Os débitos do partido do sr. Lula da Silva somam R$ 23,7 milhões, quase o quádruplo do valor devido pela segunda legenda mais endividada, o DEM, com R$ 6,5 milhões. Cerca de 70% da dívida petista é com a Previdência Social (R$ 16,4 milhões). Em seguida, vêm as multas aplicadas pela Justiça Eleitoral (R$ 5,1 milhões), impostos não pagos (R$ 709 mil) e o não recolhimento de valores devidos ao FGTS (R$ 135 mil).

O Estadão procurou a direção nacional do PT para obter explicações, mas o partido não quis se manifestar. É difícil explicar mesmo. É no mínimo inusitado que um dos partidos políticos mais ricos do País seja também o maior caloteiro. O PT foi o segundo partido que mais recebeu recursos do Fundo Partidário em 2021 (R$ 95,7 milhões), atrás apenas do PSL (R$ 112,7 milhões). Além disso, o partido conta com uma militância tão aguerrida que já se mostrou disposta a pagar até as multas aplicadas a alguns de seus líderes condenados pela Justiça.

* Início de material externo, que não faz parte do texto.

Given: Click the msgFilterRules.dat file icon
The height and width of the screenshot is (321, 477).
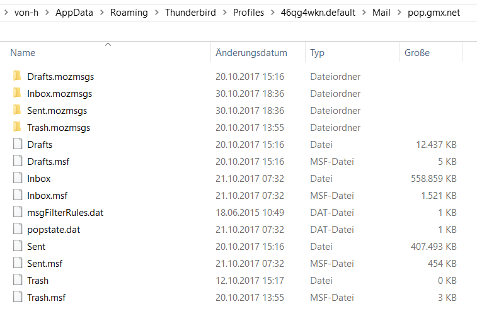Looking at the screenshot, I should click(17, 213).
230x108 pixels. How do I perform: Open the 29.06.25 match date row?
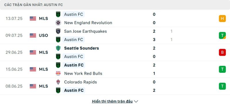tap(115, 52)
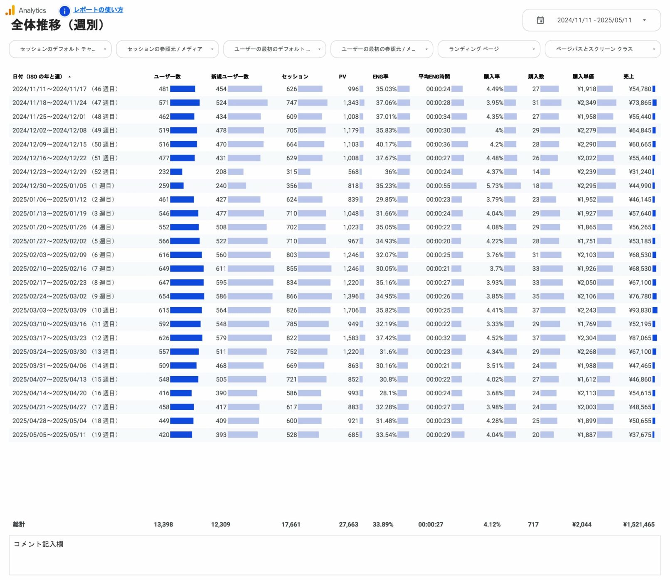Viewport: 670px width, 580px height.
Task: Click the Analytics logo icon
Action: point(10,10)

É bastante improvável que o PT, ou qualquer outra legenda, quite os seus débitos. O Fundo Partidário e o Fundo Especial de Financiamento de Campanha (FEFC), o chamado fundo eleitoral, são excrescências que fazem um mal terrível à democracia representativa. Quanto mais vultosos são os recursos públicos recebidos pelos partidos, maior é a distância que separa as legendas de seus apoiadores, os quais, afinal, os partidos deveriam atrair para obter doações e, assim, custear suas atividades, como qualquer outra organização privada da sociedade civil. Multas aplicadas pela Justiça Eleitoral obviamente não podem ser pagas com recursos dos fundos públicos. Logo, sem se esforçar para obter meios privados de pagamento, os partidos simplesmente ignoram os débitos.

Como se essa distorção causada pelos fundos públicos não fosse grave por si só, além de aboletar os caciques partidários em um confortável sofá recheado de recursos dos contribuintes, a dinheirama fácil, aliada à falta de sanções mais duras pela incúria, ainda tem o condão de fazer os partidos se sentirem intocáveis, pairando acima das mesmas leis que são aplicadas a quaisquer outras empresas – e é nisto em que se transformaram muitas legendas – que têm débitos com o Tesouro.

Ao dito popular “devo, não nego, pago quando puder”, em relação aos partidos políticos, pode-se acrescentar “e se quiser”.